BEGIN DATA EXTRACT

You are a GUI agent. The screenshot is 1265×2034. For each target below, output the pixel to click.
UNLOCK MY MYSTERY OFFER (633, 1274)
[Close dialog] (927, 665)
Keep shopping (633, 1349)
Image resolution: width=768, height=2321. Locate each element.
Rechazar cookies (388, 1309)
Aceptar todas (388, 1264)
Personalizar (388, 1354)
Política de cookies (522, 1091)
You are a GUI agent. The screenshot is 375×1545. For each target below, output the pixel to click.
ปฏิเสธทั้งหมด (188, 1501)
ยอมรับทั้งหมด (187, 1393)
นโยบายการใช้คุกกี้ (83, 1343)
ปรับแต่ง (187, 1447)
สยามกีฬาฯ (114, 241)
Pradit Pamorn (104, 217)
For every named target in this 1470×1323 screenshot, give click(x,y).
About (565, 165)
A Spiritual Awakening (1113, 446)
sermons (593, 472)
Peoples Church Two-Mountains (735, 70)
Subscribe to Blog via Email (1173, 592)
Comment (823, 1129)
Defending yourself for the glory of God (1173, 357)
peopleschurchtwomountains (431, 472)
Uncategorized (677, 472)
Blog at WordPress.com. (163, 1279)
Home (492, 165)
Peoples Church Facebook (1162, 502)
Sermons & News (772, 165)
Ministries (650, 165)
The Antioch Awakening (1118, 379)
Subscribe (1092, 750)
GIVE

END DATA EXTRACT

WHAT IS EXPECTED: Your answer should be exactly the lines of the data above, from the first through the line containing "The Antioch Awakening (1118, 379)".

WRITTEN RESPONSE:
You are a GUI agent. The screenshot is 1265×2034. For each target below, output the pixel to click.
UNLOCK MY MYSTERY OFFER (633, 1274)
[Close dialog] (927, 665)
Keep shopping (633, 1349)
Image resolution: width=768, height=2321. Locate each element.
Rechazar cookies (388, 1309)
Aceptar todas (388, 1264)
Personalizar (388, 1354)
Política de cookies (522, 1091)
You are a GUI agent. The screenshot is 375×1545. For each target below, output the pixel to click.
ปฏิเสธทั้งหมด (188, 1501)
ยอมรับทั้งหมด (187, 1393)
นโยบายการใช้คุกกี้ (83, 1343)
ปรับแต่ง (187, 1447)
สยามกีฬาฯ (114, 241)
Pradit Pamorn (104, 217)
For every named target in this 1470×1323 screenshot, give click(x,y).
About (565, 165)
A Spiritual Awakening (1113, 446)
sermons (593, 472)
Peoples Church Two-Mountains (735, 70)
Subscribe to Blog via Email (1173, 592)
Comment (823, 1129)
Defending yourself for the glory of God (1173, 357)
peopleschurchtwomountains (431, 472)
Uncategorized (677, 472)
Blog at WordPress.com. (163, 1279)
Home (492, 165)
Peoples Church Facebook (1162, 502)
Sermons & News (772, 165)
Ministries (650, 165)
The Antioch Awakening (1118, 379)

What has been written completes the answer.